** Start of Material for this exercise **
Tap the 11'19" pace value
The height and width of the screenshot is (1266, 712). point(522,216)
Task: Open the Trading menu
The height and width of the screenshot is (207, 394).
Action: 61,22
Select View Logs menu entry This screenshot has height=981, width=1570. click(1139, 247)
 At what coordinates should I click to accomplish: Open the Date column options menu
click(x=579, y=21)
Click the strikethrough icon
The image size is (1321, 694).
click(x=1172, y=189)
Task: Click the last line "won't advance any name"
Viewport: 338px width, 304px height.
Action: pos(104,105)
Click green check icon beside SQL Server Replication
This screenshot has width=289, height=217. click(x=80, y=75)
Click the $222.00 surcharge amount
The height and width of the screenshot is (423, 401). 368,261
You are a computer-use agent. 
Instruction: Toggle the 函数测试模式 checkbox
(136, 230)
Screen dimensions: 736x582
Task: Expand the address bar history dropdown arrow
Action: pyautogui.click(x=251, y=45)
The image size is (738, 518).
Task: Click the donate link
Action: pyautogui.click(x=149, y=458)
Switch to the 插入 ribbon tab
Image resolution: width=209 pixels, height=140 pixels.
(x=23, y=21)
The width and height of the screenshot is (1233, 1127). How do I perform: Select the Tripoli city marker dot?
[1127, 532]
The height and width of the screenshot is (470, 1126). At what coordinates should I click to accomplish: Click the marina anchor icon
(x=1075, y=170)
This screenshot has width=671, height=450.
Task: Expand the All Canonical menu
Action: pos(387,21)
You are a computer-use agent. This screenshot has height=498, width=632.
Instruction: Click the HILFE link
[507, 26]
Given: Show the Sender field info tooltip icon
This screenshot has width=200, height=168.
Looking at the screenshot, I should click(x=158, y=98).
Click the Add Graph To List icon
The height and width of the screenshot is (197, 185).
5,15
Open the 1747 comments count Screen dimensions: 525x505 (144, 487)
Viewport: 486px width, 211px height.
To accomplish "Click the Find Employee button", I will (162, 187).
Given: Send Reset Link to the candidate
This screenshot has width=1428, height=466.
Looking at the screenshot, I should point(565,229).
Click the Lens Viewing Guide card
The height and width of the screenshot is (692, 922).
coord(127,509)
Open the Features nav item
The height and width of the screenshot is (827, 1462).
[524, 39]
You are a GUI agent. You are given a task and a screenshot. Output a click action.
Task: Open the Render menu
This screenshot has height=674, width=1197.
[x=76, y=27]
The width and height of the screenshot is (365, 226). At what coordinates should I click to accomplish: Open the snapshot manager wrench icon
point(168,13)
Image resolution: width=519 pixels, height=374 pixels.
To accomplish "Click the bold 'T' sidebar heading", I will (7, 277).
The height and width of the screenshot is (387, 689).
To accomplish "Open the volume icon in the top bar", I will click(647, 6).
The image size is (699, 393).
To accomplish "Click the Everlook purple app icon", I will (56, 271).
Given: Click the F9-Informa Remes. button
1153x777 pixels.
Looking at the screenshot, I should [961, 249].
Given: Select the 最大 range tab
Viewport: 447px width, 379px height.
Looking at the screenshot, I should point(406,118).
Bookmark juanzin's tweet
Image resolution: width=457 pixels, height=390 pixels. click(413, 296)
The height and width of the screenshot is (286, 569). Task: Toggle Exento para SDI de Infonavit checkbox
** End of Material for this exercise **
The request :: Find every row above that contains the word "menu", matching case exactly, and copy each of those rows in full.

Complete response ::
Task: Open the Trading menu
Select View Logs menu entry This screenshot has height=981, width=1570. click(1139, 247)
 At what coordinates should I click to accomplish: Open the Date column options menu
Task: Expand the All Canonical menu
Task: Open the Render menu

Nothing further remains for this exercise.